*** Opening of Extracted data ***

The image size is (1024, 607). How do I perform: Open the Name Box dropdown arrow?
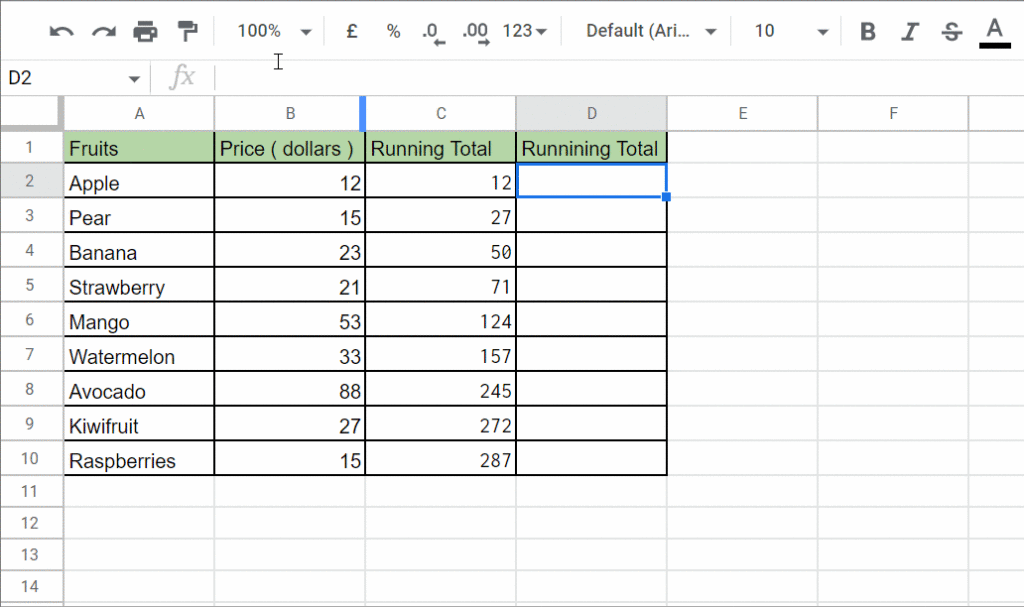(133, 77)
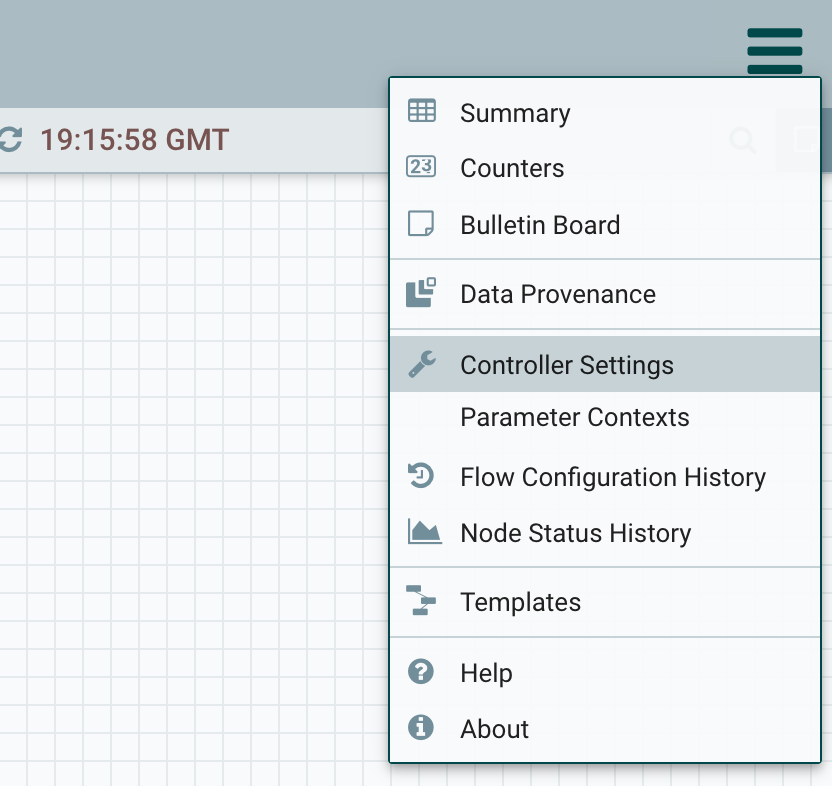Click the boxes icon beside Data Provenance
Image resolution: width=832 pixels, height=786 pixels.
pos(422,293)
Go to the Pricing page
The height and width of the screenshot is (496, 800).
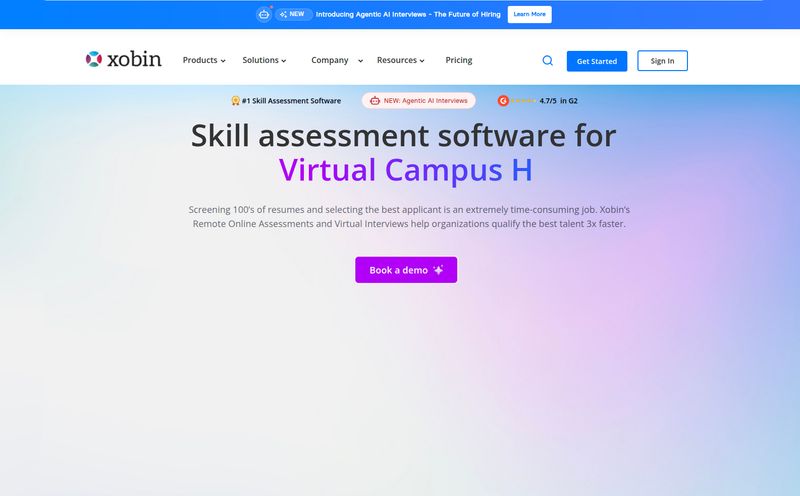[459, 60]
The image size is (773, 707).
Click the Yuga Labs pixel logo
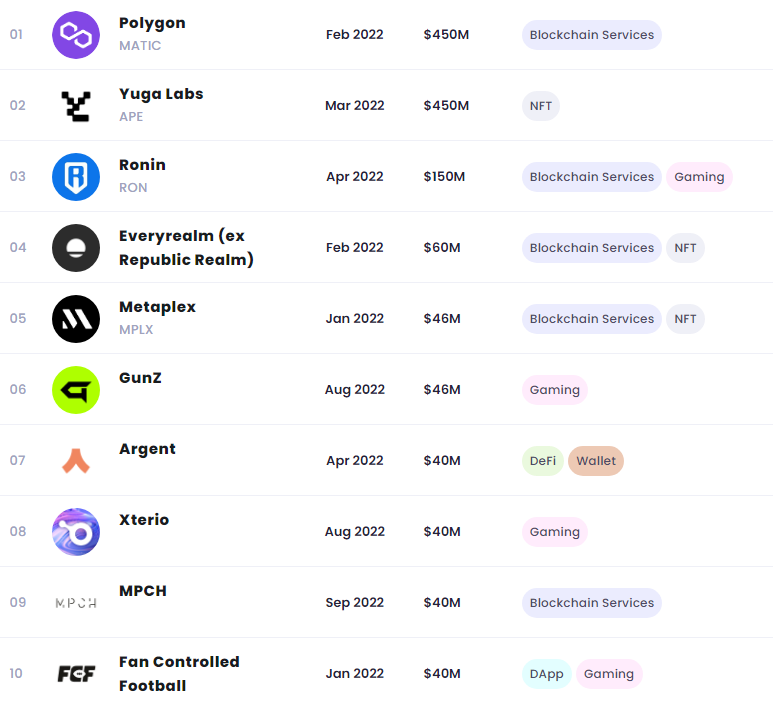coord(76,106)
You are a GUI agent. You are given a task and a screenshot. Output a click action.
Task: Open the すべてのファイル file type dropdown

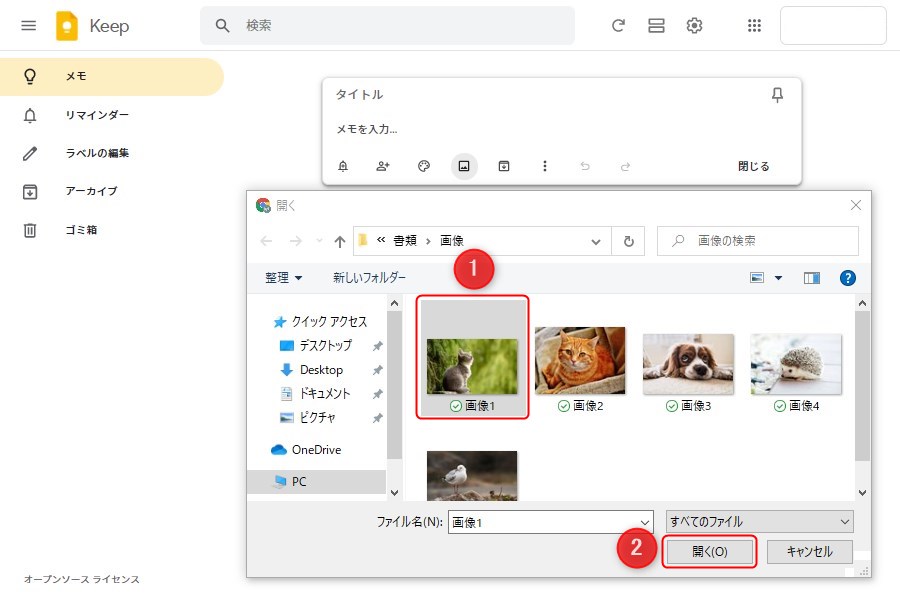coord(760,521)
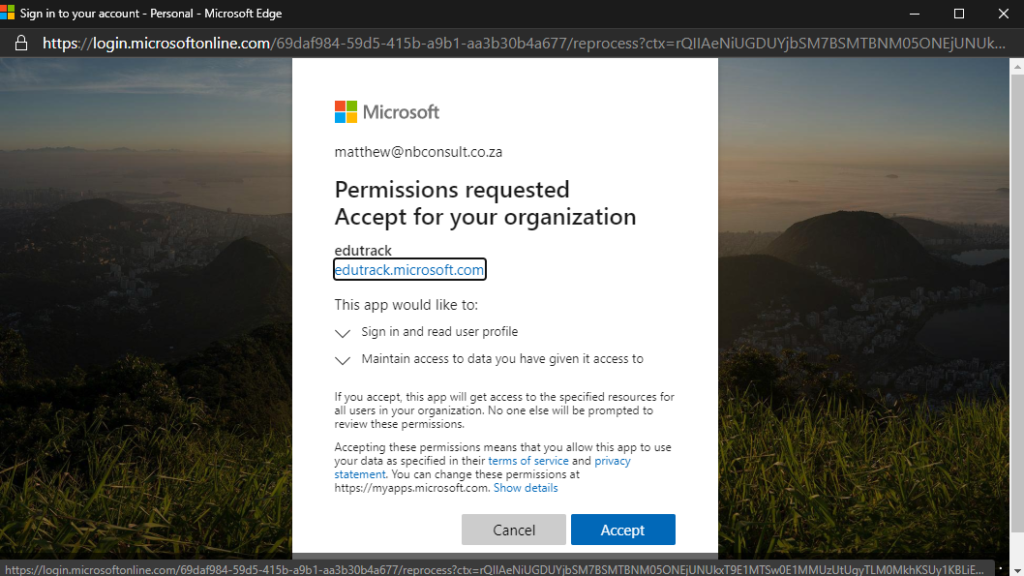This screenshot has height=576, width=1024.
Task: Select the 'Maintain access to data' permission text
Action: click(502, 359)

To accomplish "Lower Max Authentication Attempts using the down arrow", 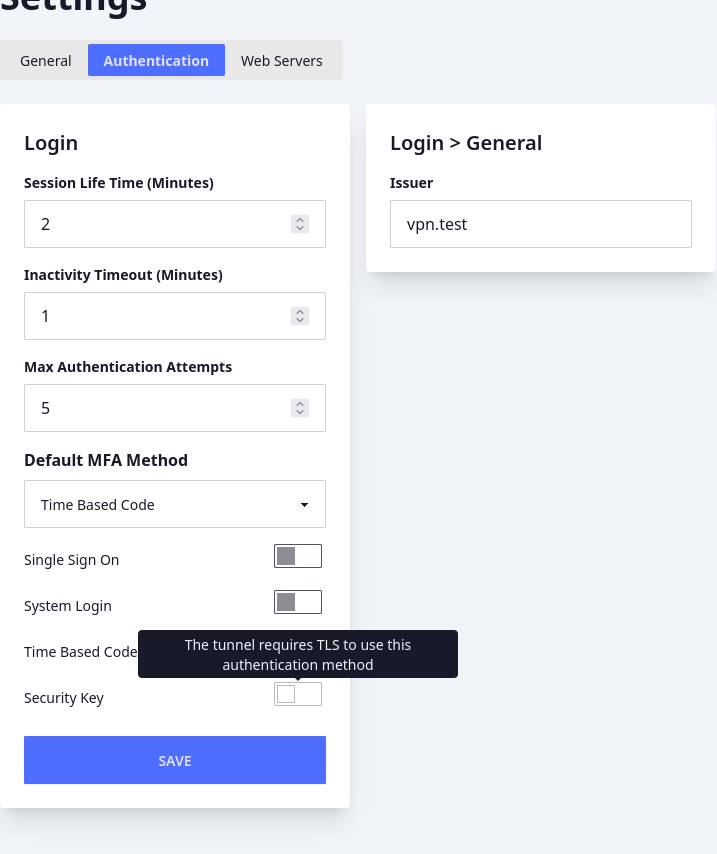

*** Close of Extracted data ***

Work order ▸ Beginning with the line that contains "Task: Open the すべてのファイル file type dropdown" and ending with the last line of the data, restate each line word for word. Exclude the pictures.

Response ▸
Task: Open the すべてのファイル file type dropdown

coord(760,521)
This screenshot has height=576, width=1024.
Task: Select the 'Maintain access to data' permission text
Action: click(502, 359)

To accomplish "Lower Max Authentication Attempts using the down arrow", 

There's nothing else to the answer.